За удачн(ую) разведку на реке Неман я награжден Георгием 4 ст.
Стар. Ун. Оф. Команды разведчиков 253 Пех. Перекопского полка
Иван Васильев Кучеренко.
Вильгельм и Варшава
Дибро тому, кто бачыв
Варшаву,
в неи все можно
достать, що тоби тильки
пиднараву.
Полячки там красыви,
и беседы часто бувают,
тильки и горо, що видтиль
нимцив выганяют.
Я сцики раз хотив
подывыца,
а воны вси на мене яко глянуть,
то мини нигде и
схороница,
а теперь не знаю, ща
Вам и сказать,
бо мини уже крила общипала,
не можно ей литать.
А хочица, дуже хочица
на Варшаву подывыца,
та боюсь, колы б не пришлось
пьяному напица.
Оно, бачыте, яки добри
моды Русски,
ны таки, як наши
Прусски,
воны як зачнут уже
гулять
та налывать,
то абы вспив ты выпывать.
Вильгельм и Султан12
Вильгельм.
Как Ваше? Что Вы
такой бледный?
Султан.
Видите, приятель, мое здоровье
плохое. А чувствую себя
совершенно бессильным.
А в желудке что-то буровит,
и мне сейчас так стало чувствительно, что, наверно,
придется оставить
столицу и уехать для
(нрзб.) лечения внутрь
своей страны.
B.
О милый. Ваше здоровье
плохое и болезнь, которая
мучает Вас, очень опасна,
я бы Вам советовал обратиться
к медицинской помочи.
C.
А почему Вы знаете,
что моя болезнь опасна.
B.
Да я страдаю также,
и болезня у нас почти одинакова.
C.
А чем Вы лечитеся?
B. При появление этой мучительной
болезни я сейчас же еду в (В)Аршаву,
где мне прин(е)сут компресс,
и я сейчас же и возвращаюся.
C.
Ну что-же, Вам лучше после компресса?
B.
Конечно, мне сейчас же и полегчает.
C.
Что же, милый, я так ослаб,
что ехать не могу в Россию,
а у себя таких специалистов
не имею.
В.
Не надо Вам ехать, Вам
стоит только написать
рецепт в Россию, а оттуда с удовольствием
вышлют в самой Константинополь.
ПРИМЕЧАНИЯ
1 Десятник — заведующий десятком изб или приближения людей, старший артельщик.

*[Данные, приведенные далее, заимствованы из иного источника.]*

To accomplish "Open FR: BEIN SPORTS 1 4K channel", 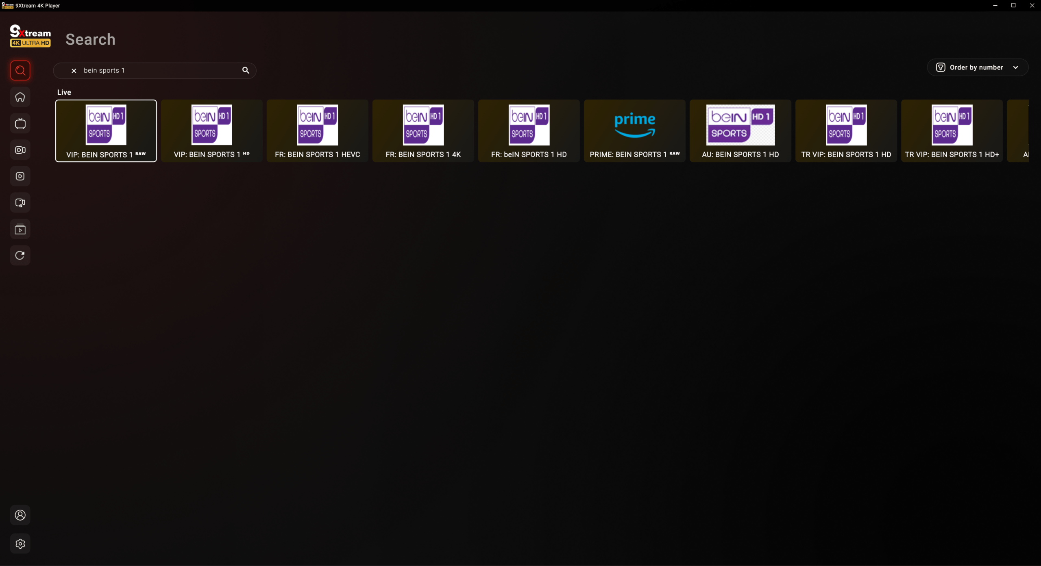I will pyautogui.click(x=423, y=130).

2 Унтер-офицер — первый военный чин после звания рядового или ефрейтора.
3 Малая Олита — город в Виленской губернии (современное название — Алитус).
4 Здесь и далее: командир роты.
5 Здесь и далее: командир полка.
6 Ваше благородие.
7 Здесь и далее: командир батальона.
8 Штабс-капитан.
9 Имеется в виду разновидность снарядов.
10 Сапа — ров, траншея, применявшийся при осаде крепостей для постепенного под огнем противника к его укреплениям.
11 Спиридоновская богадельня находилась на С.-Петербургском шоссе, названа по фамилии попечительницы Веры Богдановны Спиридоновой.
12 Турция вступила в I Мировую войну 16(29).10.1914 на стороне германского блока. В декабре 1914-го — январе 1915 г. турецкая армия потерпела поражение от русских войск в Закавказье.